==== THE INPUT ====
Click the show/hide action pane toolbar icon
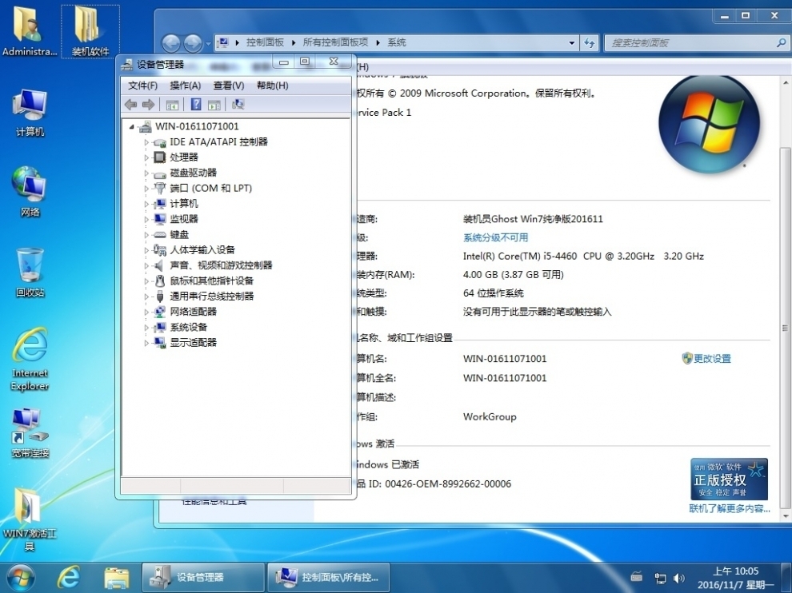Screen dimensions: 792x593 214,105
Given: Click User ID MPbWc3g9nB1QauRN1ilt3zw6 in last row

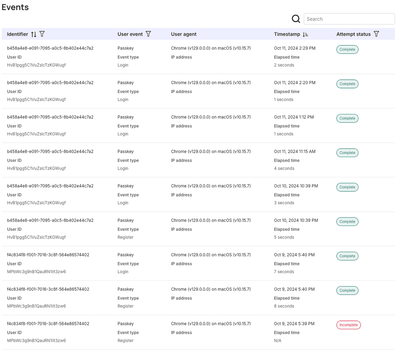Looking at the screenshot, I should (36, 341).
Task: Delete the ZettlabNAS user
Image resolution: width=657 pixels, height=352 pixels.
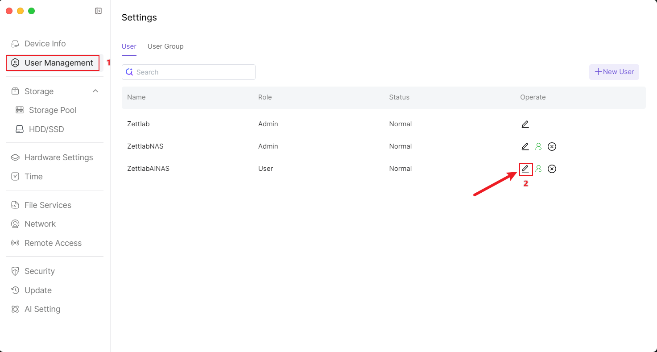Action: coord(552,146)
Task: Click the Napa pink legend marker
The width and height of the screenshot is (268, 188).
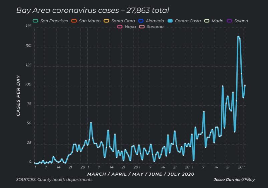Action: 119,26
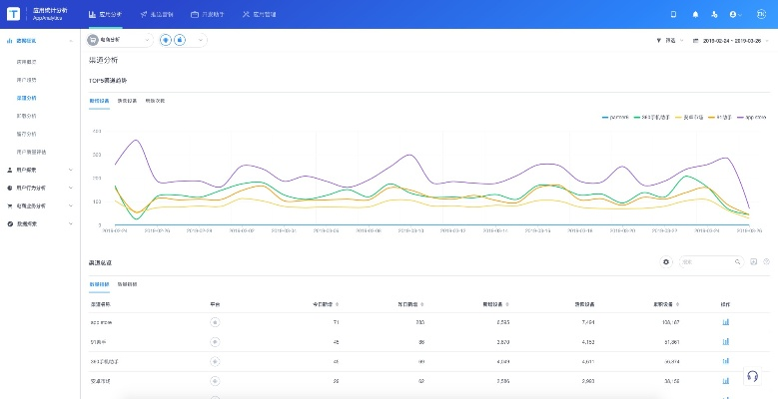Click the download icon beside table search
778x399 pixels.
pyautogui.click(x=753, y=261)
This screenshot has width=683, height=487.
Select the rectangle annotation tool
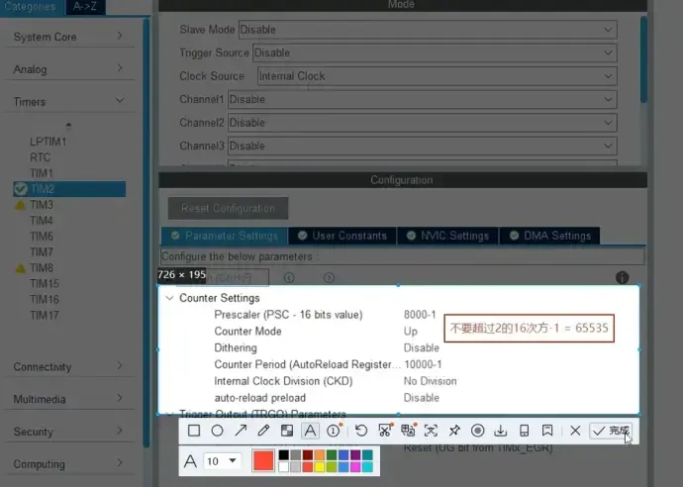(x=194, y=431)
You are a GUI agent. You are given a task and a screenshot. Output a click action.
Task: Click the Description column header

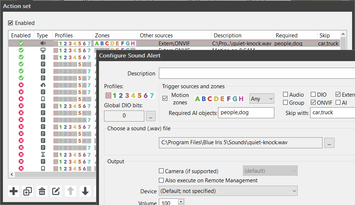tap(228, 36)
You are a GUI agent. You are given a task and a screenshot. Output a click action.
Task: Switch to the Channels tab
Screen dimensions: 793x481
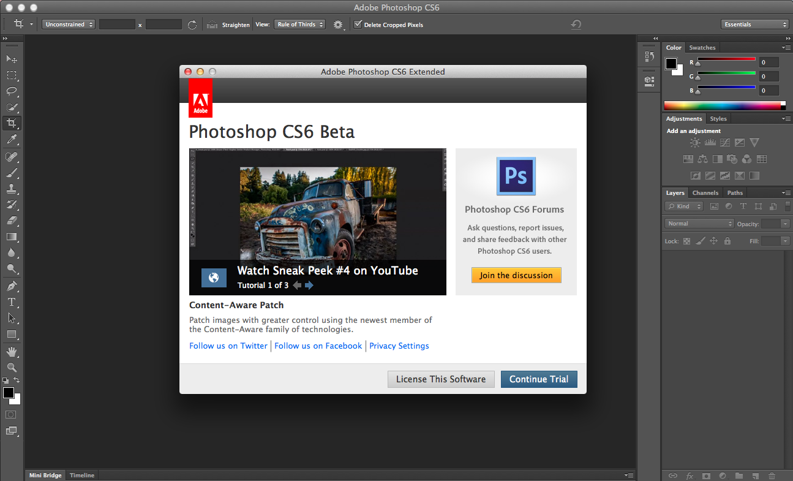point(705,193)
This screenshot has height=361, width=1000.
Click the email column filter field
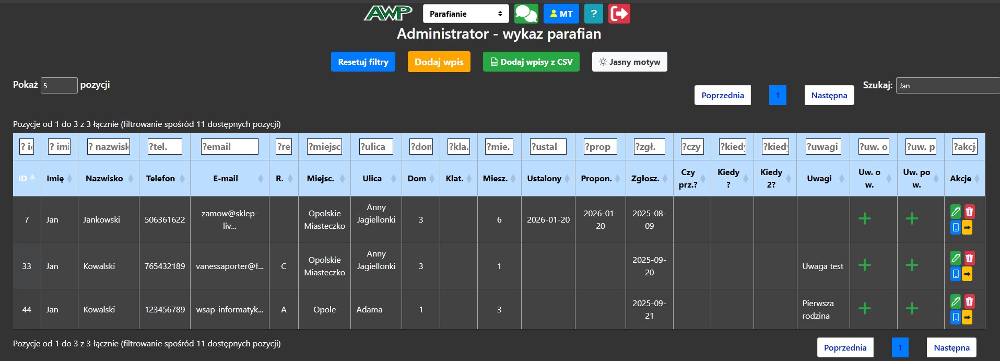230,147
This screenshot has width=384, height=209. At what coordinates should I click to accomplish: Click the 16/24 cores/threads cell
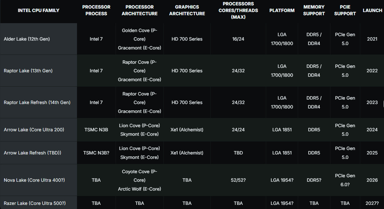[x=238, y=39]
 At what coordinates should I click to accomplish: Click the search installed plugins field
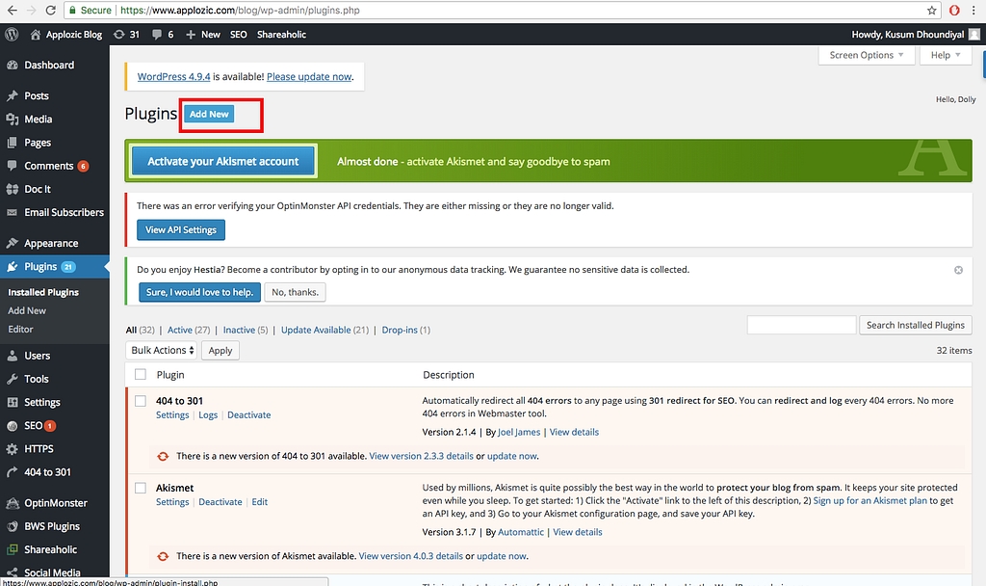tap(801, 325)
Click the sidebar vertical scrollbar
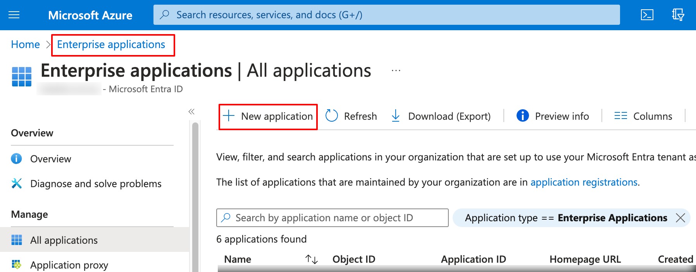The image size is (696, 272). (x=195, y=194)
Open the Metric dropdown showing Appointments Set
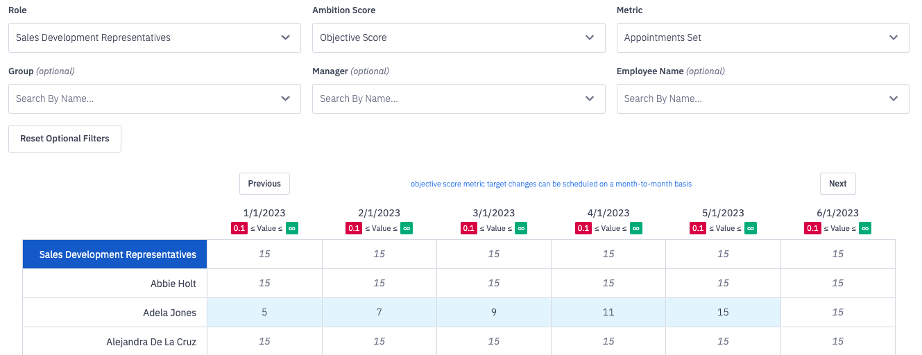Screen dimensions: 922x355 coord(762,37)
====
## WHAT YOU HAVE TO DO
Go to the line that contains "Given: Click User" and copy it and every line after it through the end of the entries, exactly, without the pictures.

## TASK ANSWER
Given: Click User ID MPbWc3g9nB1QauRN1ilt3zw6 in last row

Looking at the screenshot, I should (36, 341).
Task: Delete the ZettlabNAS user
Image resolution: width=657 pixels, height=352 pixels.
Action: coord(552,146)
Task: Click the Napa pink legend marker
The width and height of the screenshot is (268, 188).
Action: 119,26
Click the download icon beside table search
778x399 pixels.
pyautogui.click(x=753, y=261)
This screenshot has width=683, height=487.
Select the rectangle annotation tool
(x=194, y=431)
You are a GUI agent. You are given a task and a screenshot. Output a click action.
Task: Click the Description column header

tap(228, 36)
You are a GUI agent. You are given a task and a screenshot. Output a click action.
Task: Switch to the Channels tab
Screen dimensions: 793x481
point(705,193)
This screenshot has height=361, width=1000.
Click the email column filter field
230,147
This screenshot has width=384, height=209. At what coordinates should I click to accomplish: Click the 16/24 cores/threads cell
[x=238, y=39]
 At what coordinates should I click to accomplish: Click the search installed plugins field
tap(801, 325)
Click the sidebar vertical scrollbar
The image size is (696, 272). (x=195, y=194)
Open the Metric dropdown showing Appointments Set
Screen dimensions: 922x355 coord(762,37)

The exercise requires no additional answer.